Testo fornito
┏━━

L’idea di Maxwell è che fissando tre colori (che chiama standard) nel diagramma di Newton, usando la regola del baricentro si possono calcolare tutti i colori che sono mescolanze di date quantità dei tre colori standard e quindi si può effettivamente costruire una parte triangolare (da allora detta triangolo di Maxwell) del diagramma di Newton, o, in altre parole costruire una prima approssimazione, triangolare, del cerchio di Newton.

In effetti, nota Maxwell, è possibile anche costruire la parte di diagramma esterna al triangolo. Per far coincidere il baricentro con un punto esterno, uno o più dei pesi dovranno essere negativi. Ciò, sebbene segua da principi matematici, non ha una interpretazione fisica diretta in quanto non è possibile esibire un peso negativo.

Tuttavia Maxwell determina anche i colori all’esterno del diagramma e trova così una forma più precisa del diagramma cromatico, che Newton aveva, in prima approssimazione, disegnato circolare.

Per quanto riguarda i colori standard, sceglie rosso vermiglio, verde smeraldo e blu oltremare.

Immagine:Maxwell.gif
Maxwell è quindi il primo a costruire con misure effettive il diagramma circolare di Newton. Il suo lavoro permette di dare ad ogni colore (all’interno del triangolo) due coordinate basate sui tre colori standard che egli sceglie. La scelta colori standard è tuttavia libera, nel senso che ogni terna di colore va bene (a patto che nessuno dei tre si possa ottenere come mescolanza degli altri due). Si può poi passare con semplici calcoli dalle coordinate di un colore dato in termini di una terna a quelle date in termini di un’altra terna.


Il disco rotante

L’esperimento di Maxwell descritto nell’articolo del 1860 era in realtà la sintesi finale di una serie di esperimenti realizzati dapprima con cerchi colorati ruotanti e successivamente con luci colorate.

Immagine:Max_cerchio.jpg

Nel suo primo lavoro sulla teoria dei colori, nel 1855, perfezionando il disco colorato inventato da Thomas Young, Maxwell mette in luce il fatto, già descritto da Helmholtz, che la mescolanza additiva di colori può avvenire sia con luci che si sovrappongono sia con cerchi a settori colorati che ruotano velocemente. In entrambi i casi i colori “fondono” nella retina dell’occhio. Inoltre stabilisce che tutti i colori dello spettro si possono ottenere sommando proporzioni opportune di tre colori primari (rosso, verde e blu).

┗━━

Compiti assegnati
1) Quali colori standard sceglie Maxwell secondo il testo sul triangolo di Maxwell?
2) Riproduci fedelmente il tratto del testo sul triangolo di Maxwell che va da "In effetti, nota" fino a "approssimazione, disegnato circolare.".

Dati registrati
┏━━

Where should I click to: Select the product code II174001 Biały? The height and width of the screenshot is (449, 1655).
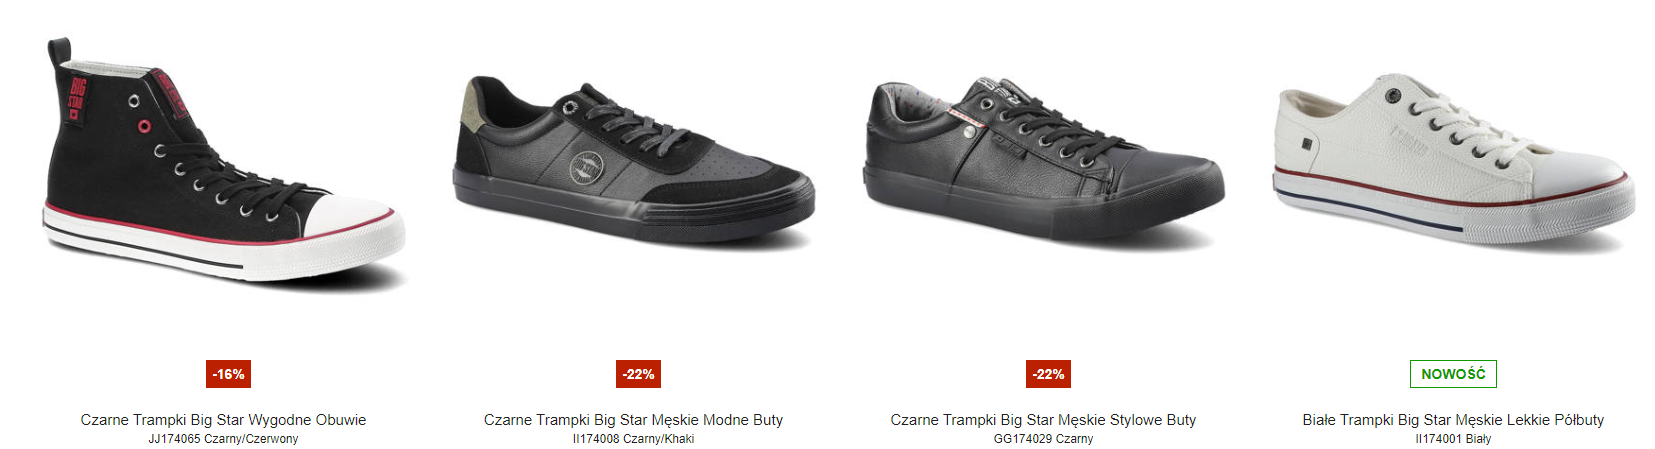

┗━━

Elenco delle soluzioni
1) Rosso vermiglio, verde smeraldo e blu oltremare.

2)
In effetti, nota Maxwell, è possibile anche costruire la parte di diagramma esterna al triangolo. Per far coincidere il baricentro con un punto esterno, uno o più dei pesi dovranno essere negativi. Ciò, sebbene segua da principi matematici, non ha una interpretazione fisica diretta in quanto non è possibile esibire un peso negativo.

Tuttavia Maxwell determina anche i colori all’esterno del diagramma e trova così una forma più precisa del diagramma cromatico, che Newton aveva, in prima approssimazione, disegnato circolare.